It is a jekyll blog, and there are many authors, which is really what makes
the copyright situation hard. I am working on contacting everyone to clarify
their intention, as it was within MS rights to shut the site down, and it's
within any author's rights to ask that their work not be republished, and to
my knowledge nobody collected copyright releases at any point, so there is no
person who can simply authorize it for everyone.

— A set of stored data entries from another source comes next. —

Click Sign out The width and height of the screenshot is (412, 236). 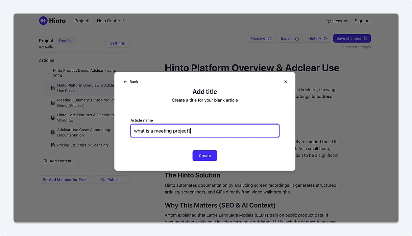(363, 21)
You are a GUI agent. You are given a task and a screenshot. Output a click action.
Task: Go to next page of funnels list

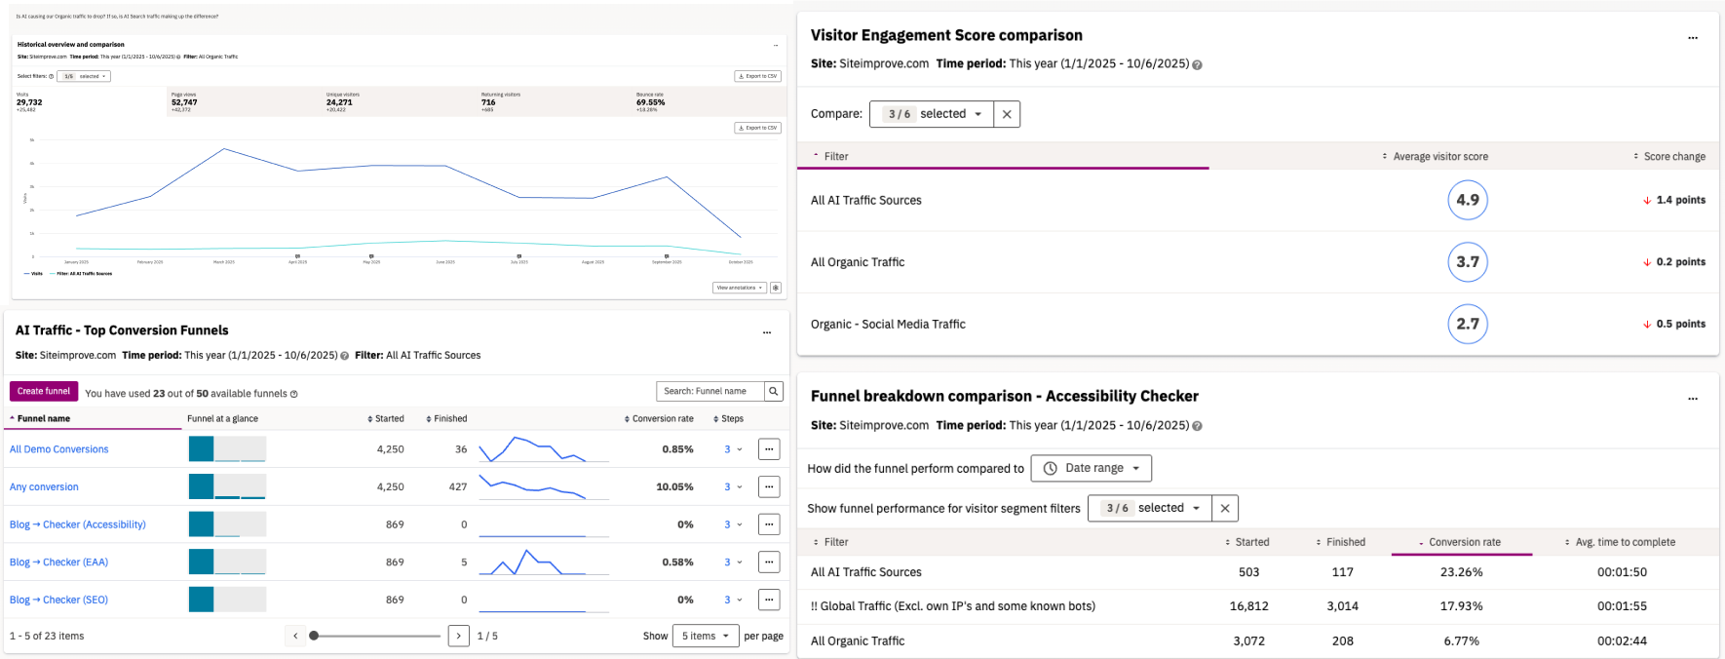(459, 636)
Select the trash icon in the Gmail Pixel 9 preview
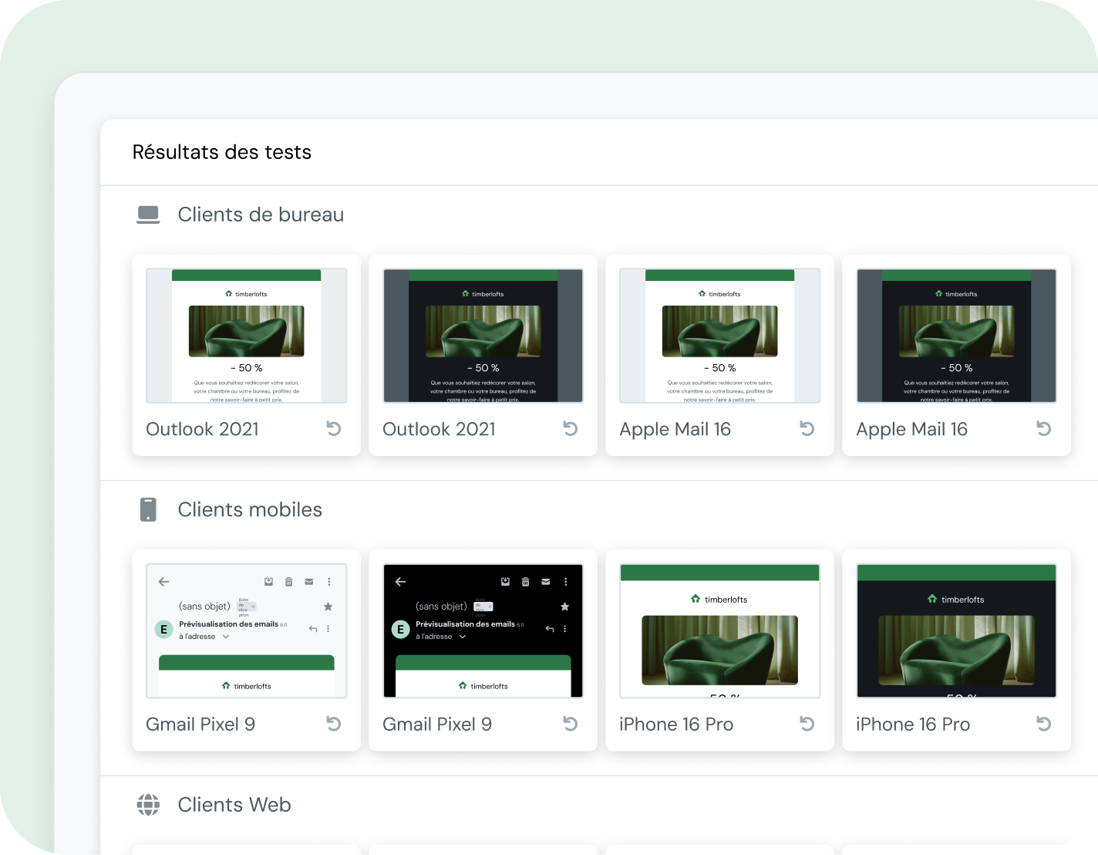This screenshot has width=1098, height=855. 288,582
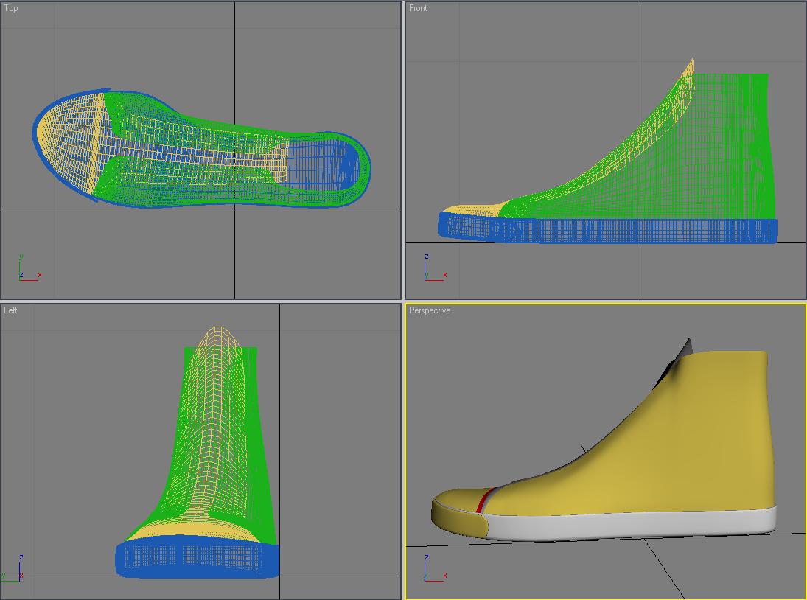Click the red stripe on the shaded shoe

pyautogui.click(x=483, y=500)
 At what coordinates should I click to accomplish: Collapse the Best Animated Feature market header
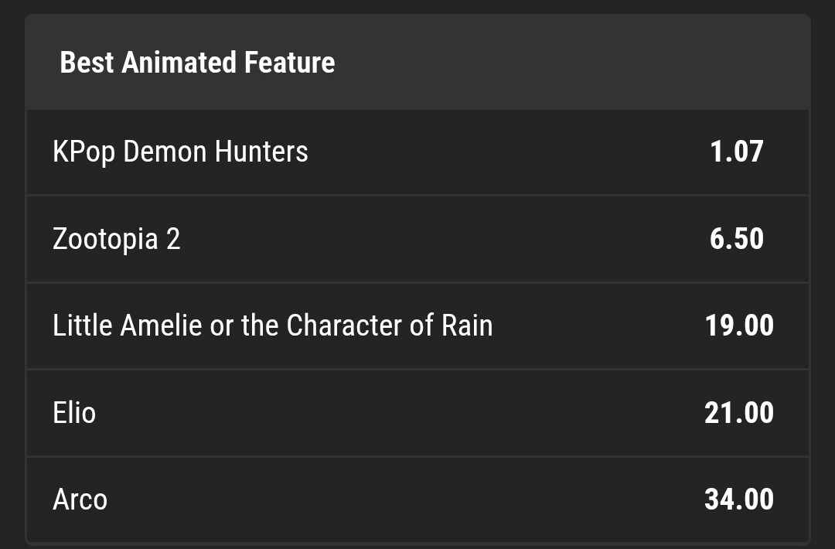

All of the few Deis team members that I've contacted so far, though, have been
very receptive to having their work re-published and excited to hear about
Team Hephy, which was created to continue some of the work that had to be left
behind by Deis, so that they could better follow the demand.

I want to do it in a way that is thoughtful and fair. It's also hard to
justify reposting everything when I don't have a plan to balance it with an
equal amount of good quality, new content as well. Maybe I need to bite the
bullet and take my SEO points, it will almost certainly drive more traffic to
our site.

Do you have an "in" at Archive.org, or would you re-host them somewhere else?
I'm more worried that when I repost them, they are still not going to be easy
to find, and if they weren't in the history of deis.com, that sure won't make
it any easier.

I realized I was definitely going to miss the content when I found this
post[1] that was just what I was looking for, about the options for schedulers
and what it means to have a monolithic scheduler, back when they were
considering whether to rewrite Deis on Kubernetes (they did, it became known
as Workflow). It came from the original Deis blog.

I don't know if it looks out of place on the new blog, or if it will make
sense to grow this one post at a time, I think I don't like this blog, it was
just thrown together one day when I said "we need a place to put a release
announcement." I like the material style better than anything I myself could
come up with alone, but honestly that's hardly a shining endorsement. Could be
much better.

> I put my commas after closing quotation marks, because that's what
> programmers do.

Your blog is really nice, I went through and found the webcam thing[2] and
just wanted to call that out!

[1]: [https://blog.teamhephy.info/posts/schedulers-pt1-basic-
monol...](https://blog.teamhephy.info/posts/schedulers-pt1-basic-
monolithic.html)

[2]: [https://rahul.webcam/](https://rahul.webcam/)

------
vmurthy
The first thought that came to my mind was if Raymond Chen's blogs on MSDN got
deleted. Now , _that_ would have been a tragedy! The blog is still up fyi.
Tons of technology trivia and snippets there.

Growing up, JoelOnSoftware[1] and Raymond Chen's blog[2] were two great
companions for me while surfing the net. Knowing HN, I am pretty sure a lot of
you would have grown up with these blogs :-)

[1][https://www.joelonsoftware.com/](https://www.joelonsoftware.com/)

[2][https://devblogs.microsoft.com/oldnewthing/](https://devblogs.microsoft.com/oldnewthing/)

Old MSDN link :
[https://blogs.msdn.microsoft.com/oldnewthing](https://blogs.msdn.microsoft.com/oldnewthing)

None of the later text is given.